< 1 Kronieken 20 >
1 Het geschiedde nu ten tijde van de wederkomst des jaars, ten tijde als de koningen uittrokken, zo voerde Joab de heirkracht, en hij verdierf het land der kinderen Ammons; en hij kwam, en belegerde Rabba; maar David bleef te Jeruzalem. En Joab sloeg Rabba, en verwoestte ze.
Und nach Verfluß eines Jahres, zur Zeit, da die Könige ausziehen, führte Joab die Kriegsmacht aus und verheerte das Land der Kinder Ammon; und er kam und belagerte Rabba, während David in Jerusalem blieb, und Joab eroberte Rabba und zerstörte es.
2 En David nam de kroon huns konings van zijn hoofd, en hij bevond haar in gewicht een talent gouds, en daar was edelgesteente aan; en zij werd op Davids hoofd gezet, en hij voerde zeer veel roofs uit de stad.

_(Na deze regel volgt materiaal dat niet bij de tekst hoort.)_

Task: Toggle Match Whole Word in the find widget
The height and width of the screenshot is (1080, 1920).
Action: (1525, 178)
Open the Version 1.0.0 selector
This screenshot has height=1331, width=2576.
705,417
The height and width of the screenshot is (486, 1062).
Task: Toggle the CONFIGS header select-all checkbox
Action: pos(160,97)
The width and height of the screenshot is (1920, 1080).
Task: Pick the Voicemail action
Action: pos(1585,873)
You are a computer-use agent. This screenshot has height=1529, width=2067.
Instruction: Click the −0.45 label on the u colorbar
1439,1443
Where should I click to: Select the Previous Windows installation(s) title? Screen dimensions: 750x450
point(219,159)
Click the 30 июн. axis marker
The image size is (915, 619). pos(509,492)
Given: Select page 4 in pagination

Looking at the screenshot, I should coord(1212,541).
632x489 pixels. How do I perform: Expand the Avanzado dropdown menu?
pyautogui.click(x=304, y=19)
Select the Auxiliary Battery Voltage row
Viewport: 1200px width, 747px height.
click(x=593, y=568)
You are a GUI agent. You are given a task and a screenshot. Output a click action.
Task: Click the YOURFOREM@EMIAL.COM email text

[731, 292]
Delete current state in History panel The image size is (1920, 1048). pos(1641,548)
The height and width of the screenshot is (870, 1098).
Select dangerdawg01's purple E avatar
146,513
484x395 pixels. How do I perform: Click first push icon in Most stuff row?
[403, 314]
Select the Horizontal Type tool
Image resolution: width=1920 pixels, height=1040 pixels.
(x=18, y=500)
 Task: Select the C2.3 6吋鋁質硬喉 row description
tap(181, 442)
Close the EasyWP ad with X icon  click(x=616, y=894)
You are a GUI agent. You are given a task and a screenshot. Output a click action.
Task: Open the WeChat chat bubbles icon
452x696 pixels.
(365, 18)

Und David nahm die Krone ihres Königs von dessen Haupte, und er fand, daß sie ein Talent Gold wog und mit Edelsteinen besetzt war; und sie wurde David auf das Haupt gesetzt. Auch führte er viel Raub aus der Stadt;
3 Hij voerde ook al het volk uit, dat daarin was, en hij zaagde ze met de zaag, en met ijzeren dorswagens, en met bijlen; en alzo deed David aan al de steden der kinderen Ammons. Toen keerde David wederom met al het volk naar Jeruzalem.
aber das Volk darin führte er heraus und stellte sie an die Sägen und in die Eisengruben und an die Eisenhämmer. Also tat David allen Städten der Kinder Ammon. Darnach zog David samt dem ganzen Volk wieder nach Jerusalem.
4 En het geschiedde daarna, als de krijg met de Filistijnen te Gezer opstond, toen sloeg Sibchai, de Husathiet, Sippai, die van de kinderen van Rafa was; en zij werden ten ondergebracht.
Darnach kam es bei Geser zum Streite mit den Philistern. Damals erschlug Sibechai, der Chuschatiter, den Sippai, einen von den Kindern Raphas; und sie wurden gedemütigt.
5 Daarna was er nog een krijg tegen de Filistijnen, en Elhanan, de zoon van Jair, versloeg Lachmi, den broeder van Goliath, den Gethiet, wiens spieshout was als een weversboom.
Und es kam nochmals zum Streite mit den Philistern. Da erschlug Elchanan, der Sohn Jairs, Lachmi, den Bruder Goliats, den Gatiter, dessen Speerschaft wie ein Weberbaum war.
6 Daarna was er nog een krijg te Gath; en daar was een zeer lang man, en zijn vingeren waren zes en zes, vier en twintig, en hij was ook van Rafa geboren;
Und abermal kam es zum Kriege bei Gat; da war ein sehr großer Mann, der hatte je sechs Finger und je sechs Zehen, im ganzen vierundzwanzig. Auch er stammte von Rapha.
7 En hij hoonde Israel, maar Jonathan, de zoon van Simea, den broeder van David, versloeg hem.
Als er nun Israel Hohn sprach, erschlug ihn Jonatan, der Sohn Simeas, des Bruders Davids.
8 Dezen waren van Rafa geboren te Gath; en zij vielen door de hand van David, en door de hand zijner knechten.
Diese waren dem Rapha zu Gat geboren, und sie fielen durch die Hand Davids und durch die Hand seiner Knechte.